La maison de production Les Films du Djabadjah projette une fois par mois à l'Institut français de Bobo-Dioulasso un film issu des résidences d'écriture Africadoc qui ont lieu chaque année dans la seconde ville du Burkina Faso. Youssef Aït Mansour, le réalisateur du film du mois, titré Au nom du père met en scène l'adepte d'un islam tolérant. Une version du présent article a été publiée dans le bimensuel Infos Sciences Culture le 15 janvier 2016. Dans la matinée du jour même où des fondamentalistes religieux ont mis en œuvre leur haine ordinaire, en assassinant vingt-six personnes à l'hôtel Splendid, en plein cœur de Ouagadougou.

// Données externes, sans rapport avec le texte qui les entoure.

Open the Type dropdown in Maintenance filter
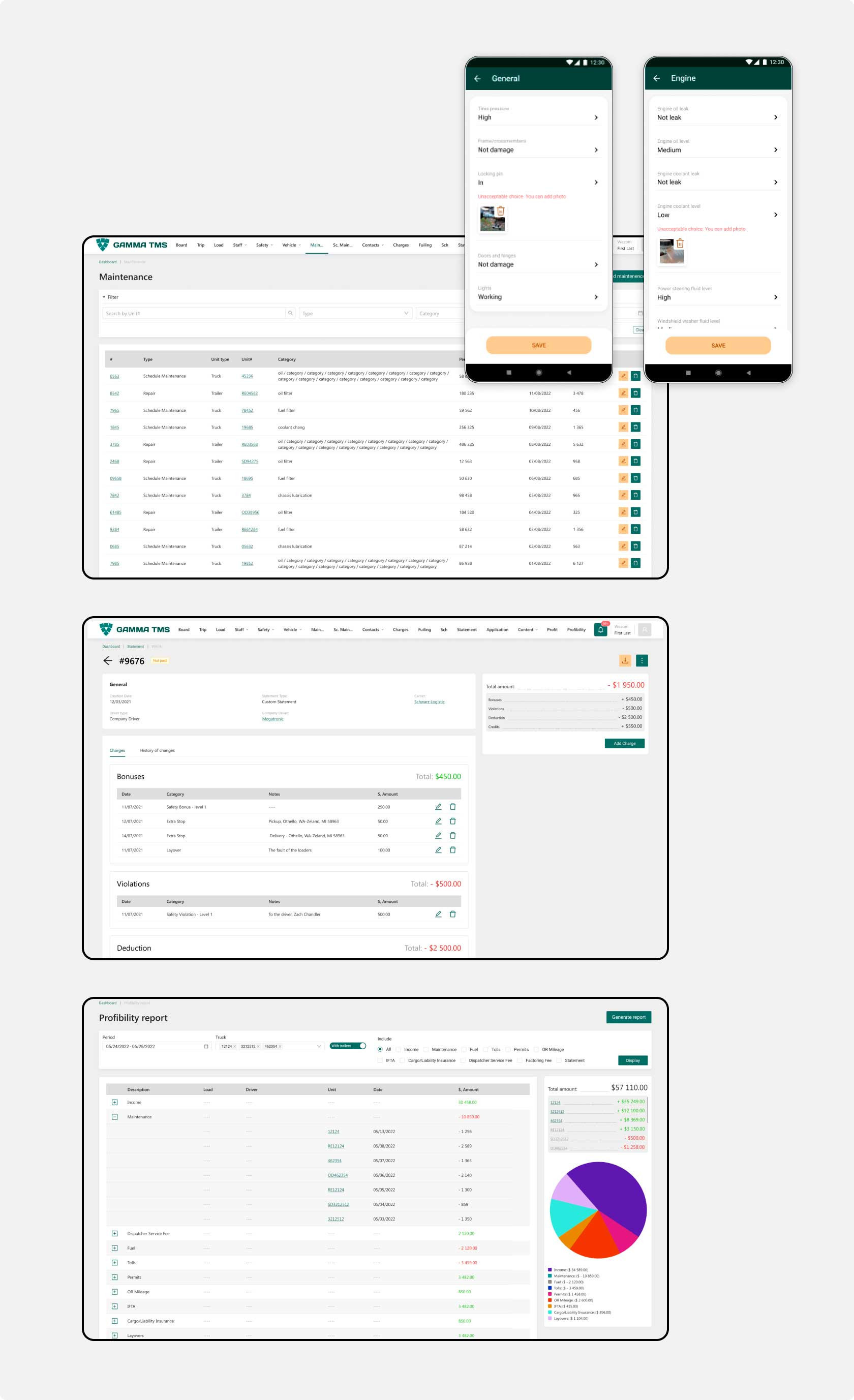 [x=355, y=313]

Titulaire d'une licence professionnelle en cinéma et d'un master en réalisation obtenus dans son pays, le Marocain Youssef Aït Mansour fait partie de la cuvée 2011 des résidences Africadoc, à Bobo-Dioulasso. Son documentaire de 52mn intitulé Au nom du frère, répond à une volonté d'imprimer plus de créativité à un genre qui, pour certains réalisateurs africains, se confond avec le reportage. En effet, avec cette œuvre, Youssef Aït Mansour commet un documentaire si scénarisé qu'on pourrait l'assimiler à une fiction. Dans ce film aux tons doux, deux histoires se chevauchent et se complètent pour, au final, donner un message fort sur un islam tolérant.

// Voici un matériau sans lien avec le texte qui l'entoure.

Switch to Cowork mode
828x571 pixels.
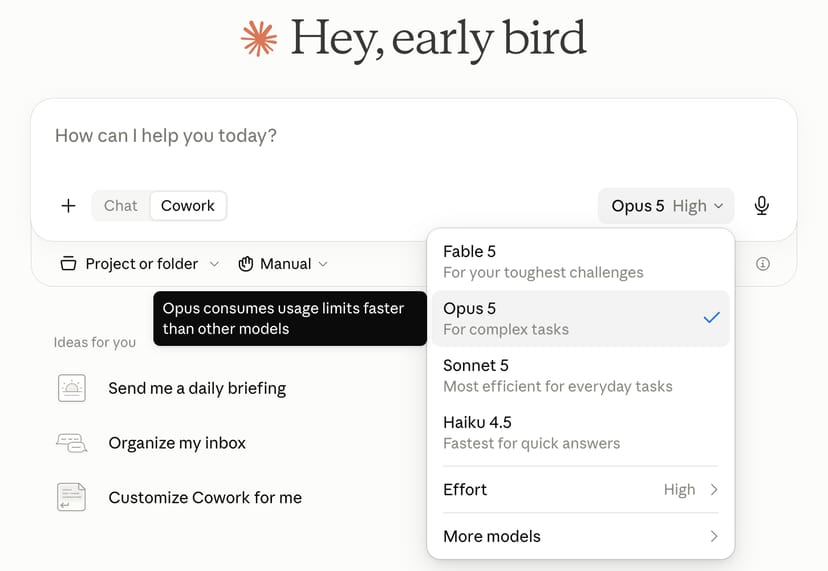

D'une part, il y a la quête du réalisateur qui part à la recherche de Mostapha, son aîné porté disparu un an plus tôt. Informé de sa présence à 90 km de la maison familiale, dans une école coranique montagnarde, Youssef se rend auprès de son frère et entreprend de lui lire une lettre de confession qu'il avait écrite, mais gardée secrète, ignorant où l'adresser. La conversation qu'ils entretiennent est l'occasion de faire le portrait en creux d'un mystique qui a rompu avec les turpitudes de la vie moderne.

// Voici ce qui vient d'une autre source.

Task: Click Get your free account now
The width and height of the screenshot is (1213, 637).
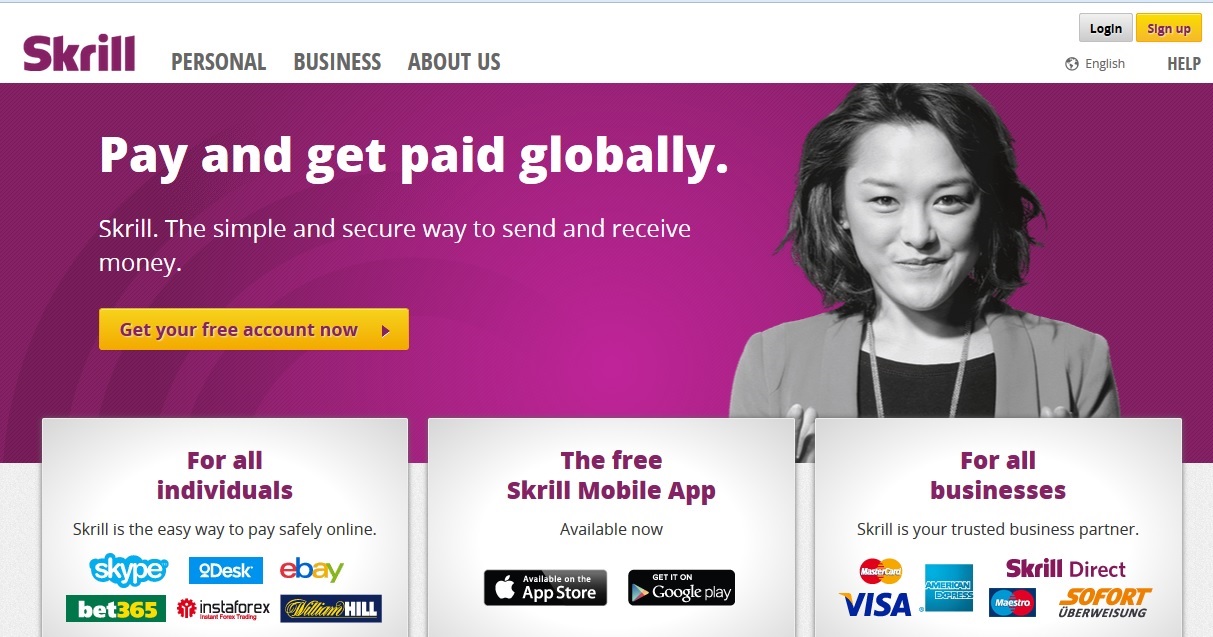Action: 254,329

Car, loin d'être un asocial en rupture avec les siens, Mostapha est dans une recherche spirituelle qui est précisément l'autre histoire du film. Il vit dans une communauté religieuse où tout est calme, frugalité et ascèse. Aït Mansour se départit ainsi de l'image d'un islam trop souvent synonyme de bruit et de fureur. En tournant exclusivement en plan fixe, il installe la médersa (l'école coranique) de Nahlia dans une lenteur qui jure avec notre époque trépidante, même si la rigueur monacale ne rime pas avec un esprit moyenâgeux. Comme un ermite, Mostapha s'impose de marcher pieds nus, de tirer l'eau d'un puits ou de vivre dans une espèce de fortin sans électricité, mais aussi d'ouvrir les jeunes élèves à l‘étude du coran. Pourtant, il ne dédaigne pas le plaisir simple d'un match de football et rend un tribut à l'art à travers la peinture qu'il pratique régulièrement. Il revient même à la musique quand il accepte de gratter la guitare de Youssef. Autant de symboles de vie que d'autres fondamentalistes rejettent euxlmuja qui font de l'islam un agrégat d'interdictions…

Bref, au-delà d'un regroupement familial, Au nom du frère sonne comme un appel à la compréhension mutuelle et au respect de l'autre dans un monde où mondialisation et repli identitaire sont souvent les deux faces d'une même médaille. Le choix esthétique d'Aït Mansour, digne du Prophète de Khalil Gibran, rend parfaitement compte de ce désir de retrouver l'humanisme islamique.